In the latest of Global Relay’s regular hedge fund compliance roundtables in London, senior figures from across the sector gathered to exchange opinion on some of the pressing issues of the moment.
The panel discussed the processes involved in streamlining expensive and inefficient services, particularly in communications, trade recording and senior manager governance. Key issues for compliance to consider during this process include insider trading and connected persons
The panel discussed the definition of connected persons, especially regarding family members, and the amount of control that is needed to classify someone as a connected person. Firms need to clarify the scope of their obligations regarding connected persons, particularly in relation to UK and US regulations.
A brief mention of the risk of insider trading by relatives was made, noting a large number of these cases involves a family member.
FCA letter to asset managers
The group discussed the FCA’s Dear CEO letter, focusing on private markets, market integrity, and related issues. The FCA has shifted towards a more collaborative regulatory approach with valuations and conflicts of interest in private markets being key concerns.
In general, the panel didn’t see anything new in the letter – the FCA was reinforcing good practice and procedure. It was also noted that the previous letter to the sector didn’t result in a Market Watch, so the hedge funds sector must be doing something right!
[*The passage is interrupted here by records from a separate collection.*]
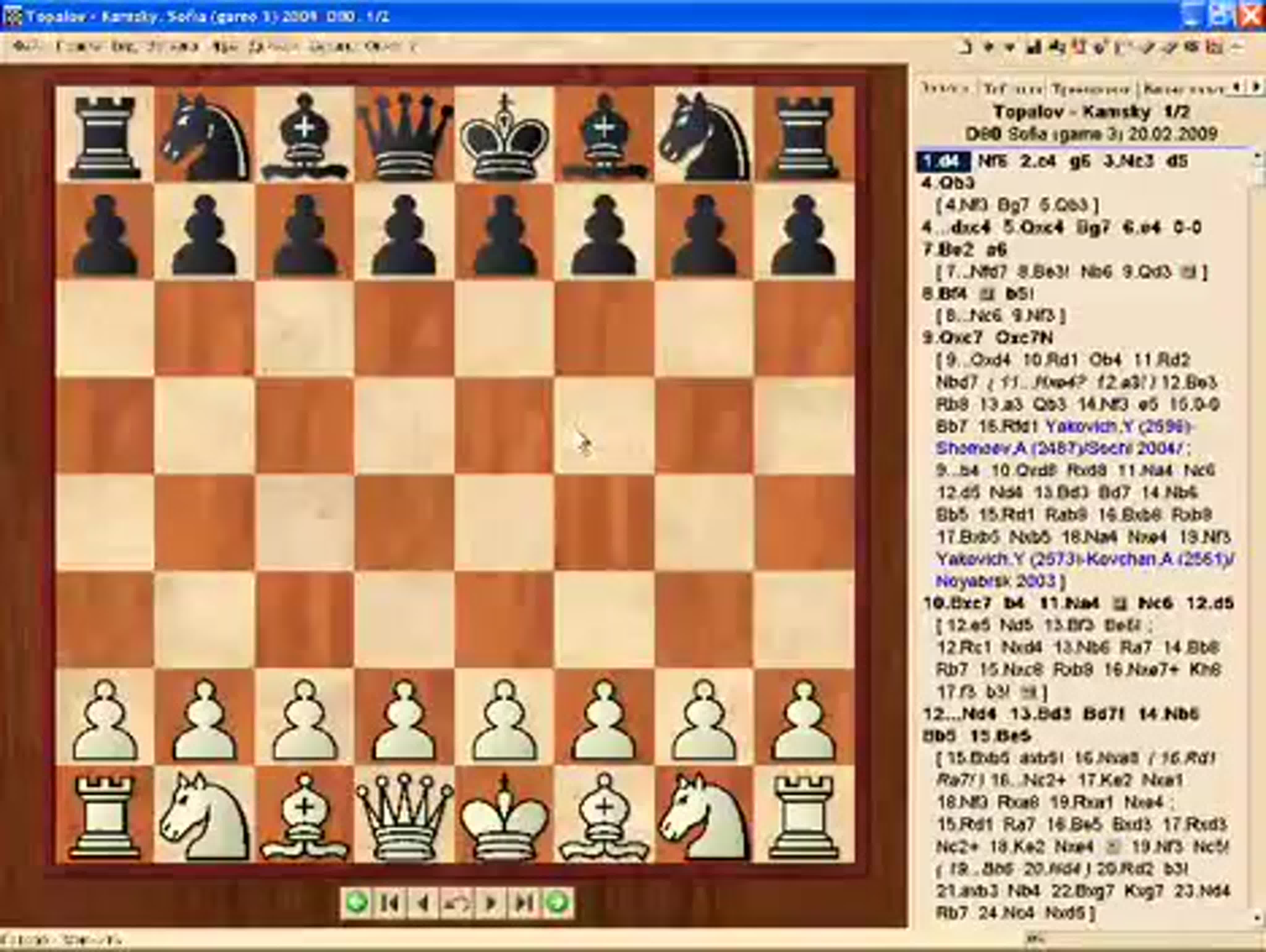Click the black diamond toolbar icon
1266x952 pixels.
click(988, 48)
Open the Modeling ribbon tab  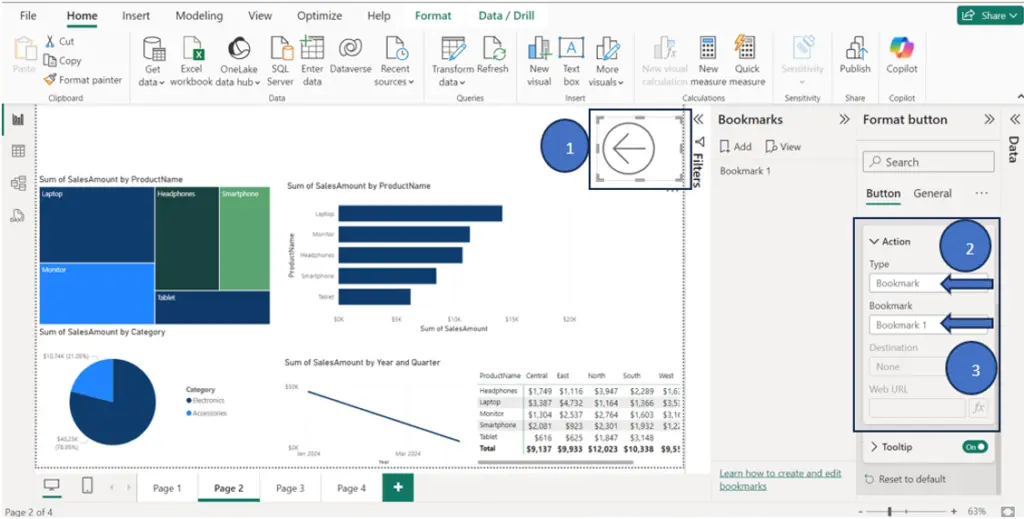(199, 16)
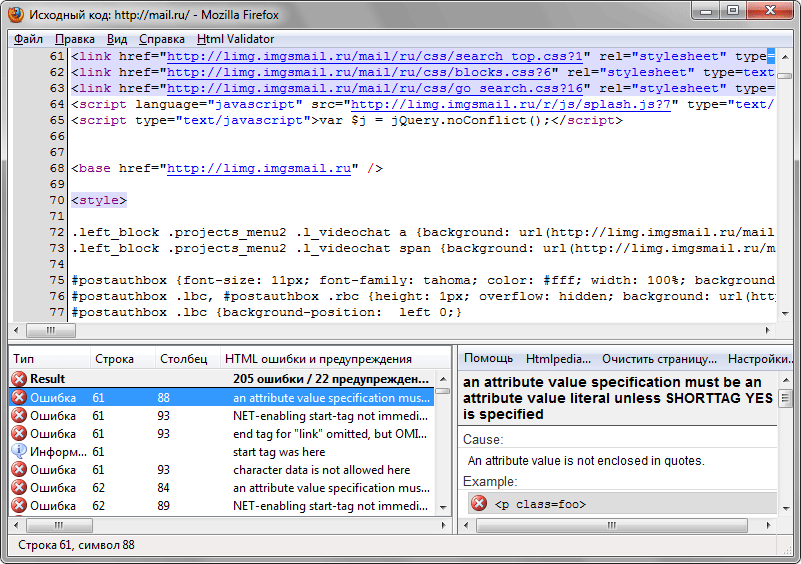
Task: Click the Помощь button in the help panel
Action: [488, 358]
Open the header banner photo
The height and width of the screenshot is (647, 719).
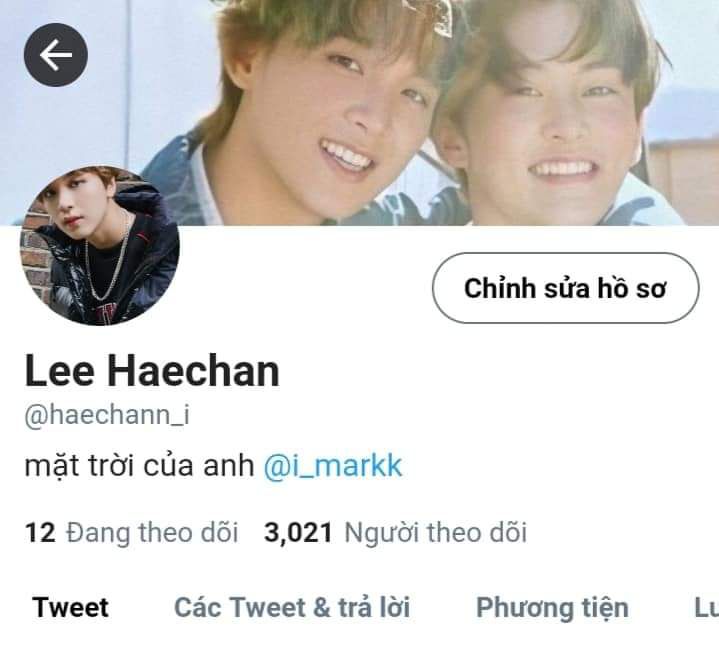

For more on the FCA’s concerns about conflicts of interest at firms managing private assets see our coverage on GRIP.
Market abuse surveillance
The FCA’s increased focus on market abuse surveillance was highlighted, including inquiries about spoofing and other manipulative trading practices. The group discussed their own surveillance systems and the challenges of calibrating them to reduce false positives, with a debate on the use of automated surveillance systems versus manual review. They also discussed the difficulty of proving “abusive intent” of trading practices.
STORs
The group discussed the circumstances under which a STOR should be filed, including internal versus external activity.
Points to consider:
- the balance between reporting suspicious activity and protecting the firm’s reputation;
- the importance of documenting internal investigations and justifications for not filing a STOR was emphasized;
- the link between market abuse and money laundering was brought up, along with the view that filing a SAR (suspicious activity report) may be more appropriate in some circumstances.
FCA interactions
The panel recounted experiences with FCA inquiries, noting varying levels of expertise and competence among FCA staff. The visits often felt like training exercises for junior regulatory staff. Also, where firms can show their practices and procedures in making a decision then the FCA were often appeased.
The FCA’s use of new market monitoring systems and its focus on cross-asset relationships were discussed. Also, the difficulty for the FCA in bringing successful market abuse cases.
AI tools real-life use
Firms are actively using AI tools like ChatGPT, Gemini, and Grok for various tasks, including rules analysis, policy updates, and research. They found AI particularly useful for quickly processing large amounts of information and generating summaries. There was a discussion about the importance of verifying AI-generated information, as it can occasionally be inaccurate.
AI for meeting transcription and summarization
The use of AI-powered transcription tools like Co-pilot is being explored by some firms for meeting recordings. However, there were concerns about the legal and regulatory implications of storing meeting transcripts, particularly regarding “books and records” requirements and data privacy.
The discussion then revolved around the possibility of deleting transcripts and only retaining AI-generated summaries, with some participants seeking legal advice. There was also a discussion about the use of Co-pilot, and the risks involved with sending company information to Microsoft. Because of this risk some firms are using their own internal versions of ChatGPT.
AI for process automation
The panel recognized the potential of AI to automate routine tasks, such as data analysis and basic compliance tick-box exercises. Some firms are considering implementing internal chatbots to provide employees with quick access to policy information.
They are also considering the use of AI for coding, generally agreeing that AI is a good fit for anything quantifiable.
Regulatory and legal concerns
There were discussions about the challenges of navigating evolving regulations regarding AI use, particularly in the US and UK – with the extraterritoriality of the EU AI Act having the most impact.
Concerns were also raised about potential litigation risks associated with storing and using AI-generated content. There is a particular risk around data privacy.
Firms are testing the boundaries of what data the AI can access both internally and externally.
Impact on the workforce
It was generally agreed that AI will likely change the way work is done, but also, importantly, that human analysis will still be needed.
The group acknowledged the potential impact of AI on various roles, including quantitative analysts and junior staff, particularly how AI will affect the training of young professionals.
Sanctions and metals trading
The panel discussed the challenges of ensuring compliance with sanctions regulations when trading physical metals, particularly those originating from Russia. They are seeking ways to verify the origin of metals and avoid purchasing sanctioned goods. Also, there are questions about what happens if the US drops Russian sanctions.